Google Calendar as a Dead-Drop
The third channel was more creative. Glassworm operators used Google Calendar event titles as dead-drop locations, embedding Base64-encoded C2 paths in what appeared to be ordinary calendar entries. Legitimate services like Google Calendar are rarely blocked on corporate networks, making this an effective way to hide malicious traffic in plain sight.
Direct VPS Connections
The fourth channel was a more traditional setup: direct connections to servers hosted on commercial VPS providers. These handled final payload delivery once the other channels had resolved the correct destination.
Together, this architecture formed multiple layers of indirection. Taking down one channel would have left the others functional, allowing the operators to quickly rebuild. The only viable option was a simultaneous strike across all four.
How the Takedown Worked
CrowdStrike coordinated the operation with Google and the Shadowserver Foundation. Precision and timing were everything. At 14:00 UTC on May 26, 2026, the joint team struck all four C2 channels at once.
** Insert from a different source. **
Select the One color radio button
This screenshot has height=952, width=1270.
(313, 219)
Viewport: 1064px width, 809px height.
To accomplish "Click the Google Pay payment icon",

The operators lost access to their infected machines instantly and lost the ability to deliver new payloads.
As a result of the operation, infected machines now beacon to a CrowdStrike-controlled IP address: 164.92.88[.]210. Any organization that sees connections to this address in their network logs should treat it as a confirmed Glassworm infection and begin remediation immediately.
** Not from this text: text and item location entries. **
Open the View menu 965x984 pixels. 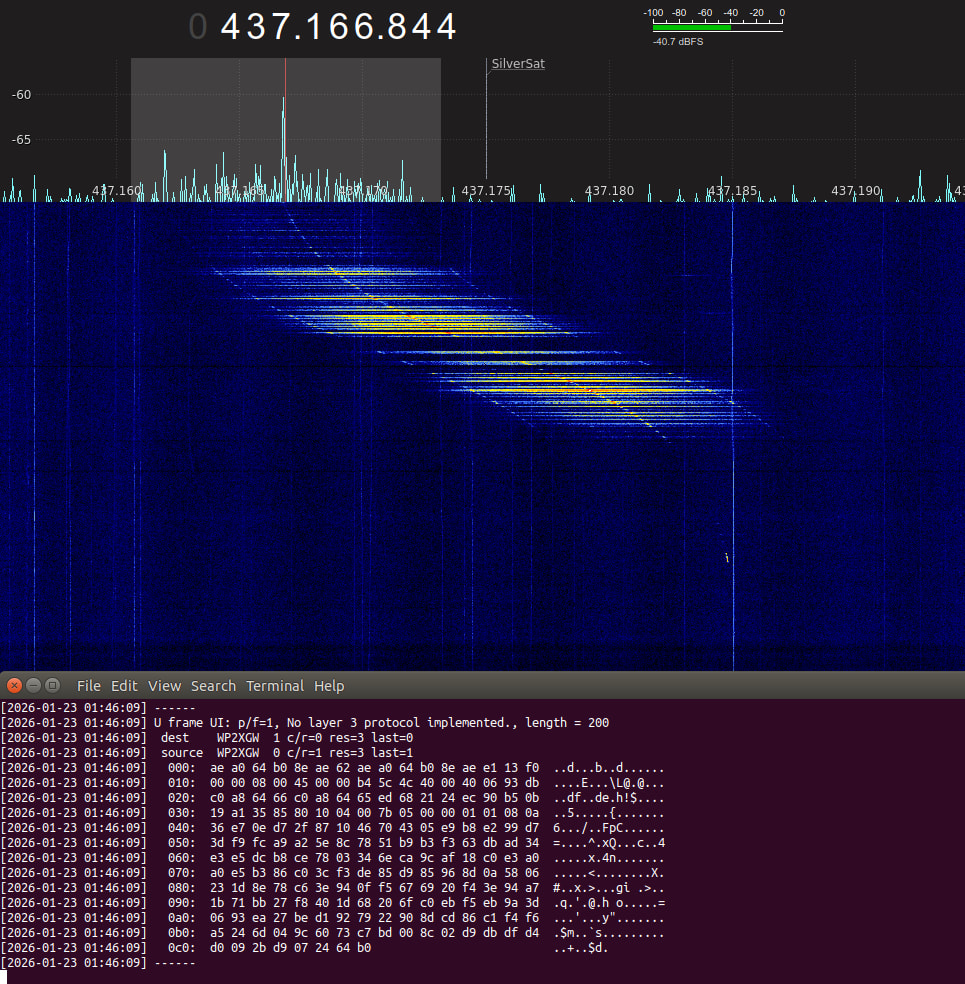pyautogui.click(x=164, y=686)
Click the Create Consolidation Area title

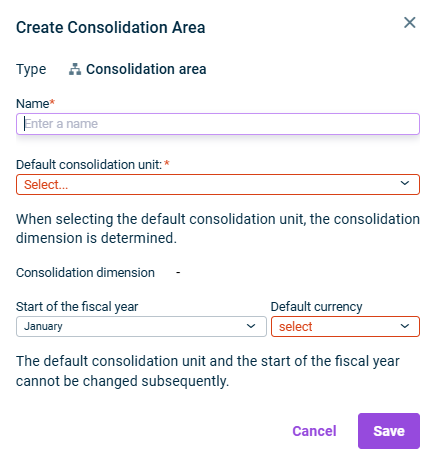(111, 27)
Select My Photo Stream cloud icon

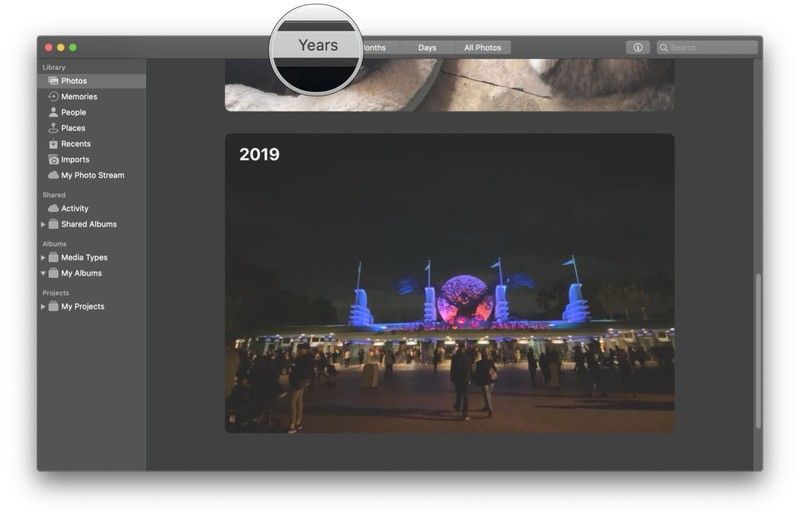(x=53, y=175)
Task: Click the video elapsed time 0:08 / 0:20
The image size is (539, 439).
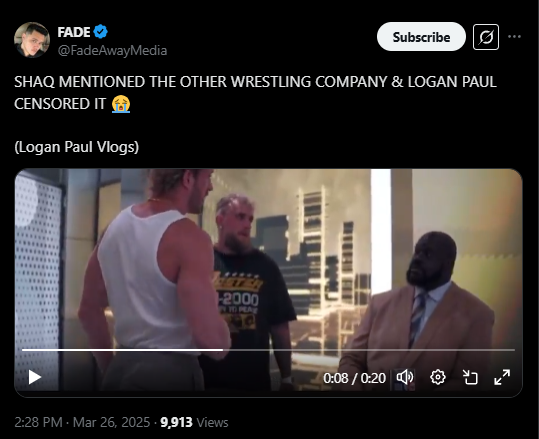Action: (354, 378)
CrowdStrike has also published YARA detection rules to help security teams identify infected hosts. These rules look for characteristic strings inside the GlasswormRAT script and its obfuscated Python installer variant.
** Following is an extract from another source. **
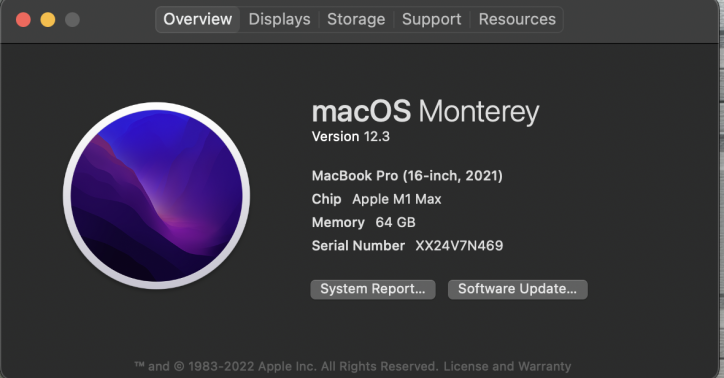Click the MacBook Pro (16-inch, 2021) line

407,176
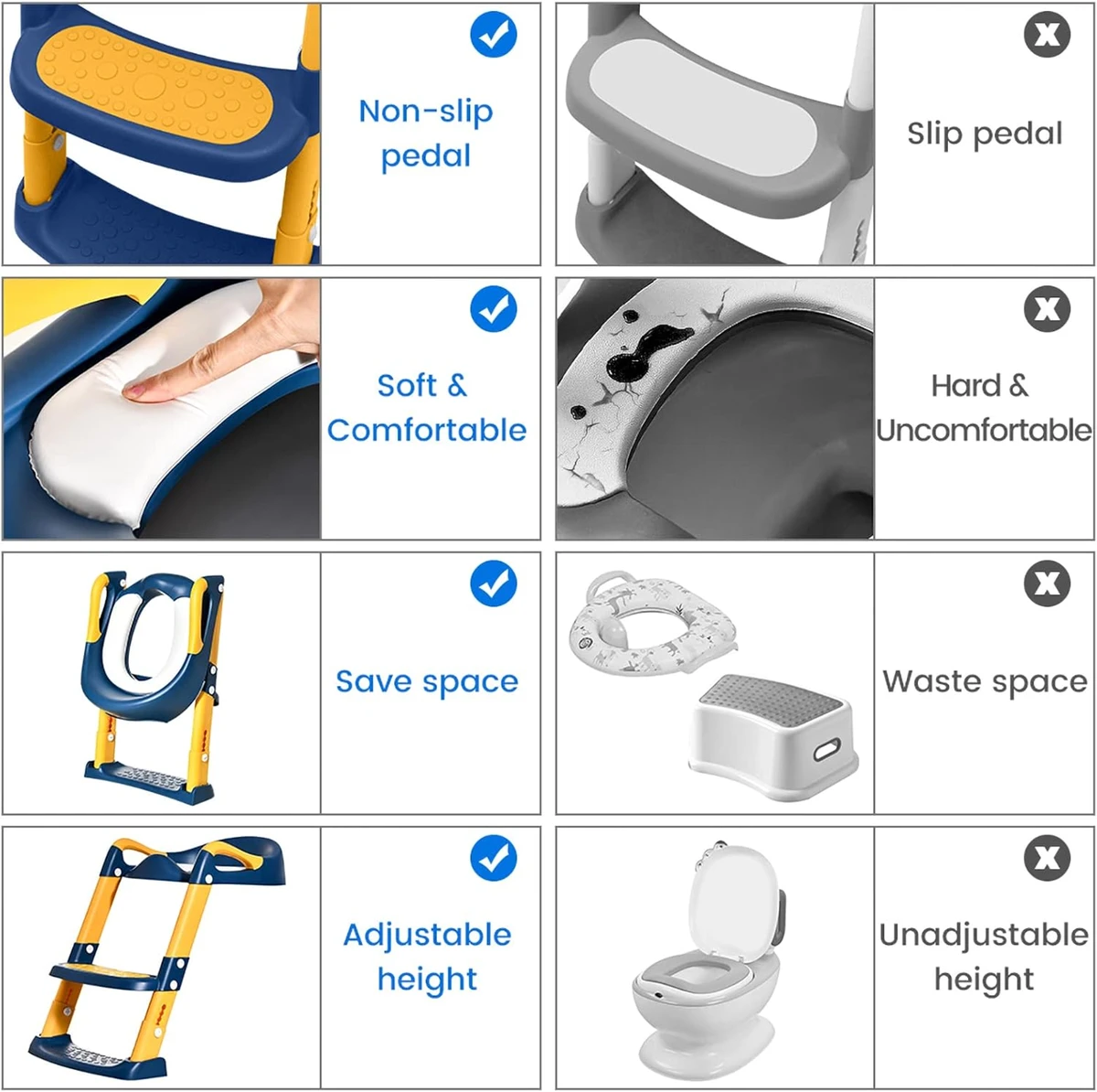Click the blue checkmark above Save space
Viewport: 1097px width, 1092px height.
(494, 583)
What This Means for Software Supply Chain Security
The Glassworm botnet is not an isolated threat, and the tactics it used are not unique to this campaign. It reflects a broader and deliberate shift in how sophisticated attackers approach their targets. Historically, most malware campaigns focused on end users or corporate networks. Glassworm targeted the people building the software those networks run on.
This approach offers attackers enormous leverage. A single compromised developer account, one poisoned npm package, or one malicious VS Code extension can reach thousands of organizations before anyone realizes something is wrong. The barrier to entry for attackers is low. The blast radius is enormous.
There are dozens of active package ecosystems, including npm, PyPI, OpenVSX, and GitHub, each hosting millions of packages with limited built-in security controls. Attackers can publish malicious code and reach a wide victim pool within minutes. Glassworm’s operators exploited this across multiple ecosystems for over a year, continuously evolving their tactics and infrastructure.
The operators themselves are likely Russia-based. The malware checks the victim’s locale, language, and timezone at runtime. If the machine appears to be in a CIS country, the malware exits quietly, a well-known pattern among cybercriminals operating from the region who avoid attracting attention at home. Russian-language comments also appear throughout the source code.
Final Thoughts
The Glassworm botnet takedown is a meaningful win, but it also makes the stakes of software supply chain security impossible to ignore. Developers are now a primary attack surface. Their tools, their package dependencies, and their code repositories are all active targets.
Detection alone is not a viable defense here. Malicious packages install in seconds during routine dependency updates. By the time a detection fires, the harm may already be done. The Glassworm operation shows what is possible when threat intelligence, platform cooperation, and precise timing come together. But it also shows how much infrastructure a determined threat actor can build and sustain over more than a year.
For organizations that write, ship, or consume software, the lesson is direct: the security of your supply chain is only as strong as the least-protected developer in it.